Pero es que se antoja tarea imposible a poco que uno eche un vistazo alrededor. Tu padre es un supersticioso del fútbol que cree que tu presencia aleja el “yuyu” del equipo de sus amores, tu hermano tiene la certeza de que a él le irá bien mientras a ti te vaya mal, tu amigo es un infeliz que está al borde de la misma neurosis que tu padeces y hasta tu psiquiatra se presenta en los alrededores del estadio con media cara pintada y gritando consignas que harían parecer loco a cualquiera. Realmente el mundo es el que está loco.

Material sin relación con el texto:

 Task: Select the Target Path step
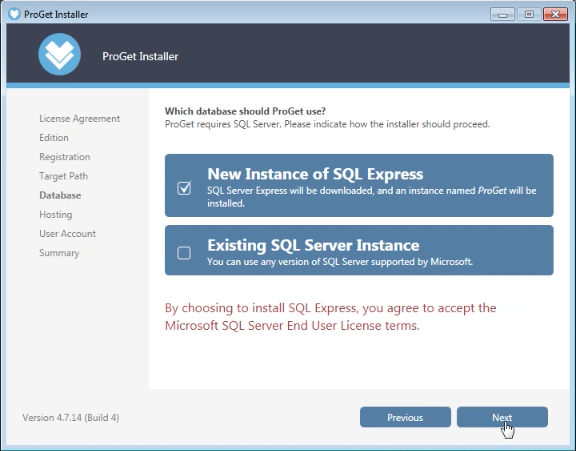coord(64,176)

Lo tuyo es una enfermedad que cuadra bastante con él.
De improviso, se presenta un tranquilizante milagroso. Es una chica. También padece de una cierta neurosis por quedarse viuda tan joven, tiene problemas de relación, sus contestaciones son tan secas que el Sahara parece un vergel. Está bien, tiene su atractivo aunque exige algo de vuelta si quieres su amistad. Ella es esa llave que necesitas para que las piezas que están flotando en el aire comiencen a encajar en su sitio y dejen de soñar con pasados que no fueron más que ensayos de la felicidad. Apostaría algo a que ella es la mujer de tu vida. Al fin y al cabo, tal vez solo una neurótica sea capaz de rescatarte de la locura.

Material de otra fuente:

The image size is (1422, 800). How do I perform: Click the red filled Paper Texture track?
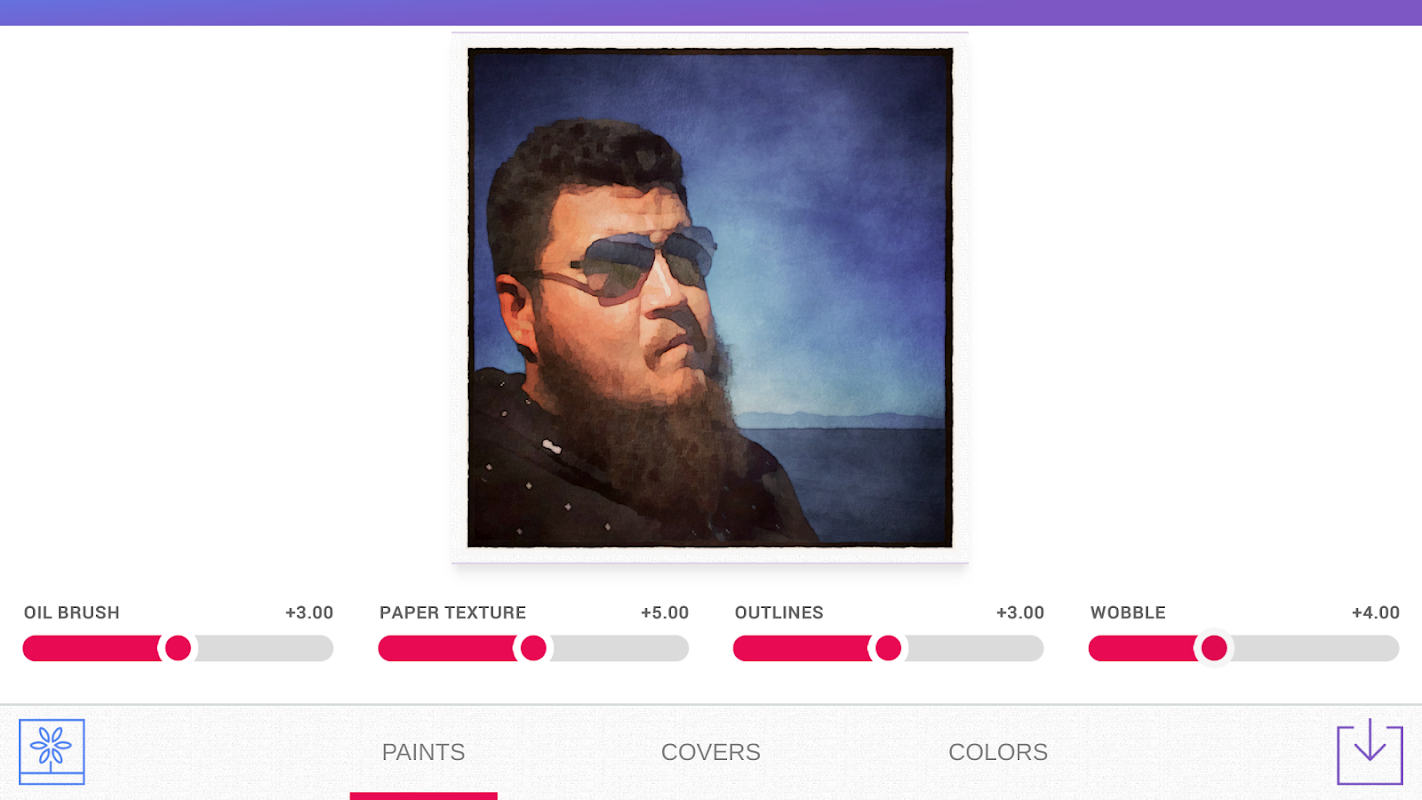(x=447, y=648)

Esta película es uno de esos dramas que llevan sonrisa incorporada o, tal vez, una de esas comedias que te dejan un cierto revoltijo helado en el estómago. Lo cierto es que, a fuerza de intrascendencia, se deja ver con agrado, con situaciones tan reales que parecen sacadas del mismo absurdo que es la vida. Una vida que se quiere poner en orden y que se resiste a ser inamovible. Tiene un trabajo estupendo de su protagonista, Bradley Cooper, que es capaz de exhibir esa calma tormentosa que tienen todos los que han padecido enfermedades mentales y que, por otro lado, se hace atractivo en sus pasos perdidos en medio de ese camino de vuelta que emprende. Acompañándole, Robert de Niro, siempre intenso, siempre con la experiencia en los ojos y dando el contrapunto de locura vital que tanto nos rodea a todos. Un escalón más abajo se halla Jennifer Lawrence que no se hace tan atractiva, que consigue que al espectador le cueste entrar en una belleza difícil y que es tan escueta como provocativa. Al otro lado de la cámara, David O. Russell, aquel director que hizo Tres reyes y, más tarde, la muy sobrevalorada The fighter y que aquí no puede evitar tampoco algún movimiento de cámara nervioso pero que hace, de la ausencia de precipitación, la mayor virtud de una película que necesita ser contada con una tranquilidad nada fingida, con un pausado ritmo casi literario que avanza con el esbozo de unos pasos de baile. Y es que narrar el regreso de la sinrazón suele necesitar de detalles, de conversaciones, de líos tontos para subrayar que la locura es la del mundo y no la tuya. Basta con irse a un estadio de fútbol y mirar alrededor. O correr por la calle haciendo respirar los pulmones y asombrándose del entorno. O quizá conociendo a la chica que está aún peor y sabe remover tus entrañas hasta que puedas ver, con claridad, si todavía te puedes llamar hombre.